Y, por lo tanto, debemos notar que con tanta frecuencia como la Escritura ensalza el ministerio externo con tanta honradez, no debemos separarlo del Espíritu, que acelera lo mismo incluso que el alma hace el cuerpo. En otros lugares enseña lo poco que la industria del hombre puede hacer por sí misma. Porque deben plantar y regar, pero solo Dios es el que da el aumento (1 Corintios 11:6). Pero debido a que muchos se ven obstaculizados por su propia ignorancia y malicia, que no pueden cosechar el fruto del evangelio como deberían, debemos tener en cuenta esta descripción, que pone ante nuestros ojos breve y abundantemente ese tesoro incomparable. Por lo tanto, esta es la deriva del evangelio, que siendo liberados de la ceguera mental, podemos ser participantes de la luz celestial; que siendo liberados de la esclavitud de Satanás, podemos volvernos a Dios; que teniendo el perdón gratuito de los pecados, podemos ser hechos partícipes de la herencia entre los santos. Aquellos que se beneficiarán correctamente en el evangelio deben dirigir todos sus sentidos a este fin; ¿de qué nos servirá su predicación continua si no conocemos su verdadero uso? Además, se nos describe el camino y los medios para alcanzar la salvación, todos los hombres se jactan de que desean la salvación, pero pocos consideran cómo Dios los salvará. -

Por lo tanto, este lugar, en donde los medios se comprenden con precisión, es, por así decirlo, una llave para abrir la puerta del cielo. Además, debemos saber que toda la humanidad se ve privada de esas cosas buenas que Cristo dice que tenemos al creer en el evangelio; para que se deduzca que todos son ciegos, porque están iluminados por la fe; que todos son esclavos de Satanás, porque son liberados por fe de su tiranía; que todos los hombres son enemigos de Dios y están sujetos a la muerte eterna, porque reciben la remisión de los pecados por la fe. Para que nada sea más miserable que nosotros, si estamos sin Cristo, y sin su fe, por lo que parece muy poco, sí, que no quede nada por el libre albedrío de los méritos de los hombres. Al tocar cada parte, este aligeramiento se refiere al conocimiento de Dios, porque toda nuestra rapidez de visión es mera vanidad y oscuridad espesa, hasta que él se nos aparezca por su verdad. Eso alcanza más allá, lo que sigue después: ser convertido de la oscuridad a la luz; porque eso es cuando somos renovados en el espíritu de nuestra mente. -

Por lo tanto, a mi juicio, este miembro, y lo que sigue, expresa ambas cosas, para ser apartado del poder de Satanás hacia Dios.
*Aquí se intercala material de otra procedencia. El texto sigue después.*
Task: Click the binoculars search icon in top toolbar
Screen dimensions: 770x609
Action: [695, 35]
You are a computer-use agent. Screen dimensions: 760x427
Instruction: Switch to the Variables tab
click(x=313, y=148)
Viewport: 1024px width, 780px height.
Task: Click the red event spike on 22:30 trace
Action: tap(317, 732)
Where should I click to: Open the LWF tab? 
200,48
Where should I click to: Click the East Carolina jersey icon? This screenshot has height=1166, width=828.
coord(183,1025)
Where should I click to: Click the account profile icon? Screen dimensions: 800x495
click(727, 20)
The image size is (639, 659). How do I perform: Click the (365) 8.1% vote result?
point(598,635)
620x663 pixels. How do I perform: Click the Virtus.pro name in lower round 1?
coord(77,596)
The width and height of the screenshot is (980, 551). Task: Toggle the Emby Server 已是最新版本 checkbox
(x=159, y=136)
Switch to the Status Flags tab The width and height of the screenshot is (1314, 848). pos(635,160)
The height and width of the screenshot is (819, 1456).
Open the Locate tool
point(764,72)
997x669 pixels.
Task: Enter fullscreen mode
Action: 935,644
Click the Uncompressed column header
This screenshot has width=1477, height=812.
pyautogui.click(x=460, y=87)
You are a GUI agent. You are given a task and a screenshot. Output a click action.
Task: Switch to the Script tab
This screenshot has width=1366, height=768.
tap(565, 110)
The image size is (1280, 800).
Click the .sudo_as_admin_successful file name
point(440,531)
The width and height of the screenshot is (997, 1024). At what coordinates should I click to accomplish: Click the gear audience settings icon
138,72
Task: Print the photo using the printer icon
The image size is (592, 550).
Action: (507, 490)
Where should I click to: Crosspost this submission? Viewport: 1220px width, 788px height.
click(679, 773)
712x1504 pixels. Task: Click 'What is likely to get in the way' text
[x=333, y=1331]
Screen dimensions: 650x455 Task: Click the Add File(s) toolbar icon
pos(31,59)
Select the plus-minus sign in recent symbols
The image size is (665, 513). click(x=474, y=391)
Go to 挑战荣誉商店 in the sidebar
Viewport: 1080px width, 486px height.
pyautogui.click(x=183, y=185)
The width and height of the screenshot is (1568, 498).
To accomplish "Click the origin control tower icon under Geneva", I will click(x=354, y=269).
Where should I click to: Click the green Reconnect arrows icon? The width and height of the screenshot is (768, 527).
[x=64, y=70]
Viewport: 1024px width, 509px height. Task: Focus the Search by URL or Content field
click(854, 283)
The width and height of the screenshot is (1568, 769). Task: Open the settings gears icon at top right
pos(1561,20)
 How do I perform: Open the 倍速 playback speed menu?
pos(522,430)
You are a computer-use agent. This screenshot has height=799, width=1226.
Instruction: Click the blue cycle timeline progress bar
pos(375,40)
Para esa renovación que Pablo declara más ampliamente en el segundo capítulo a los Efesios, (Efesios 2:10, y Efesios 4:23) se expresa en diversas formas de discurso. La remisión de los pecados sigue a continuación, mediante la cual Dios nos reconcilia libremente con él mismo, de modo que no necesitamos dudar sino que Dios será favorable y misericordioso con nosotros. Finalmente, el mobiliario y el relleno de todas las cosas se ponen en último lugar; a saber, la herencia de la vida eterna. Algunos lo leen falsamente en un texto, entre los que están santificados por la fe, porque esta palabra se extiende a todo el período. Por lo tanto, su significado es que por fe llegamos a la posesión de todas esas cosas buenas que ofrece el evangelio. Y la fe se dirige adecuadamente a Cristo porque todas las partes de nuestra salvación están incluidas en él. Ni el evangelio nos ordena que busquemos lo mismo en ningún otro lugar, excepto en él.